Aim of the exercise:
Each line from the one containing "How do I perform: Tick" to the end of the entries below is to be set down exactly; the pictures are not.

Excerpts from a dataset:
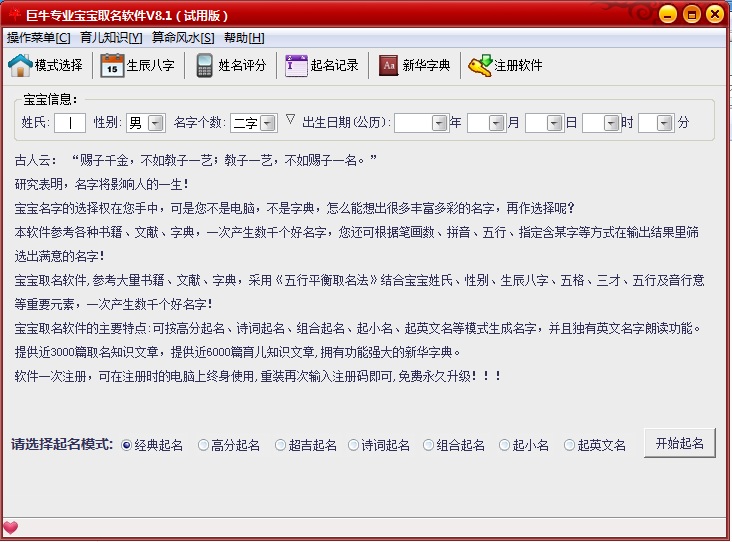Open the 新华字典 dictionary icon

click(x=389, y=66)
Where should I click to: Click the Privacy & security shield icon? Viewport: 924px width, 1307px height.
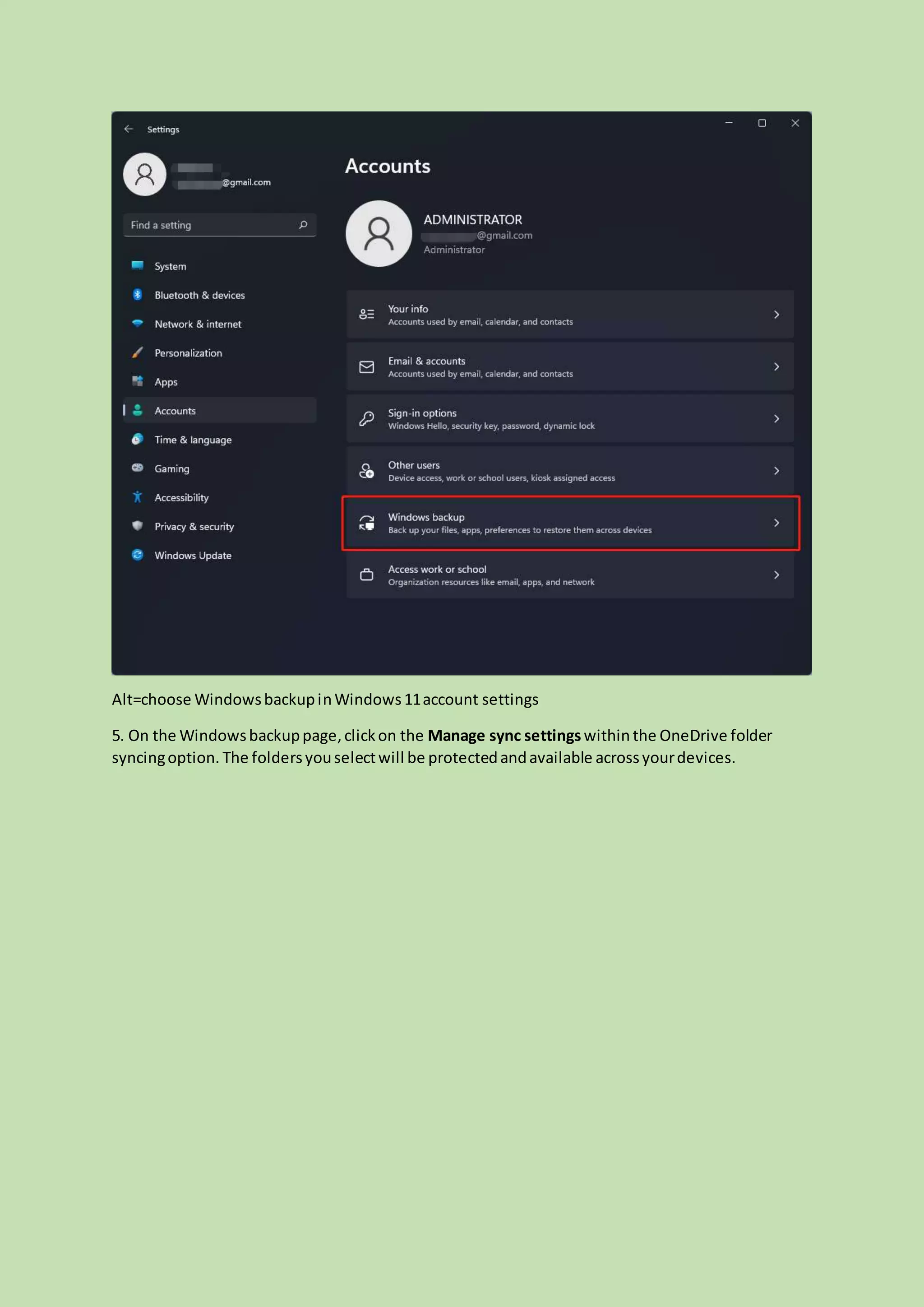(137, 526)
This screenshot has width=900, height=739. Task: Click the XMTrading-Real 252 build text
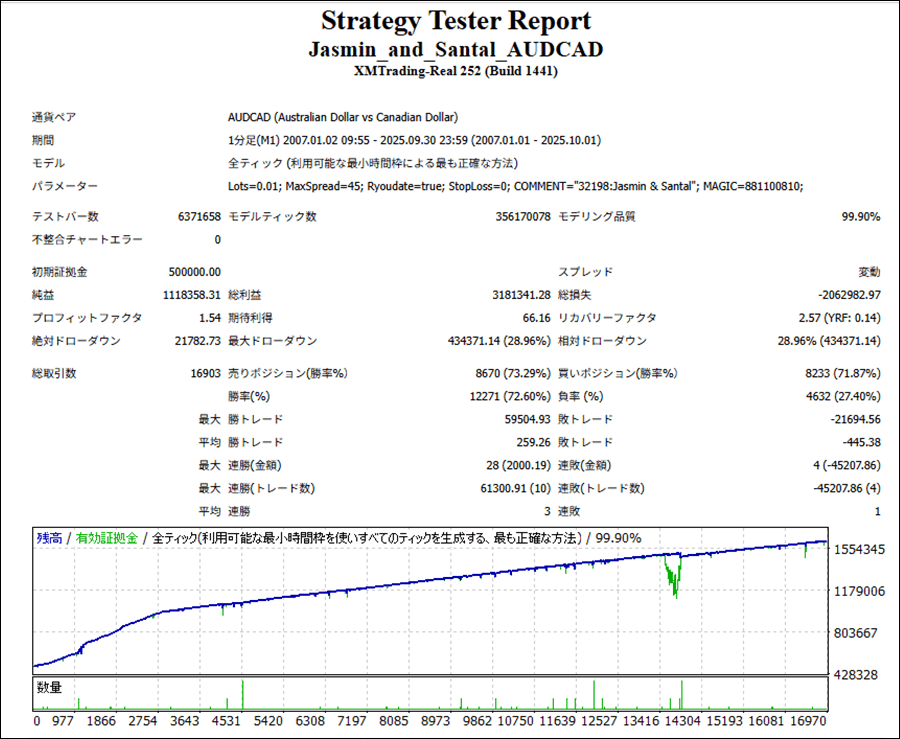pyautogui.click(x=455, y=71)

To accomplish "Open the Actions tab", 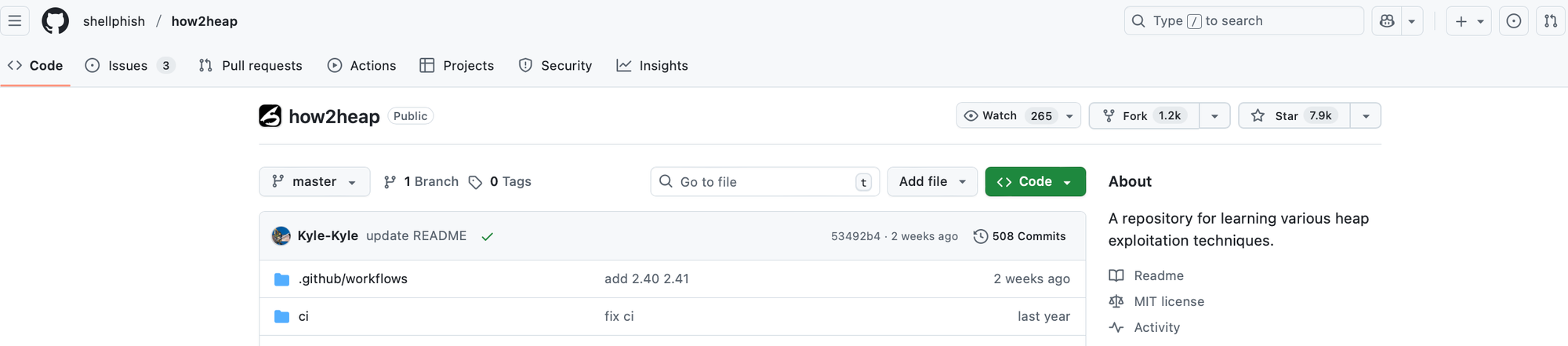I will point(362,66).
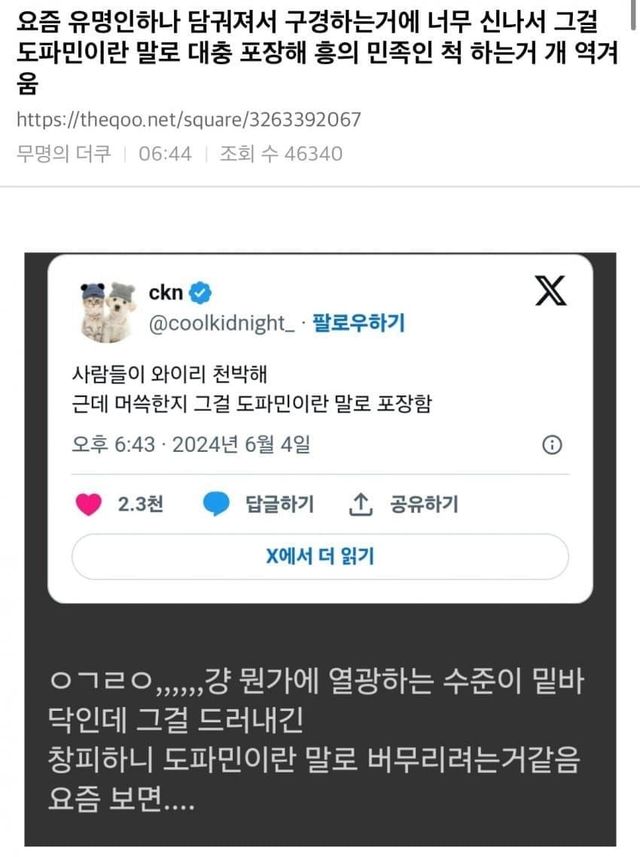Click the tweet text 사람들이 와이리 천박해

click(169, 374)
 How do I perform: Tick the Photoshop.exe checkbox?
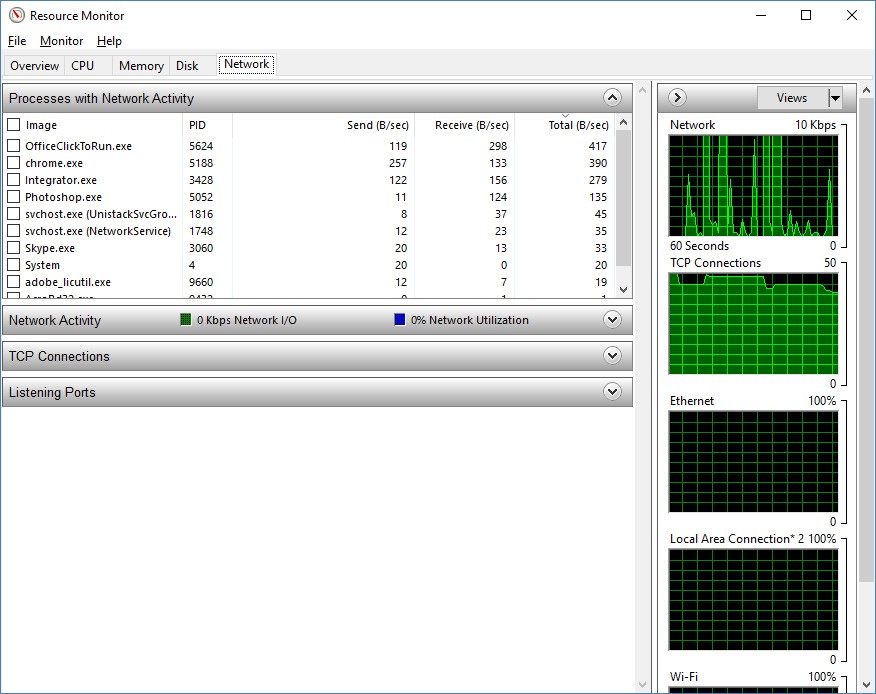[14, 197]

The answer:
 How do I perform: Tick the Photoshop.exe checkbox?
[14, 197]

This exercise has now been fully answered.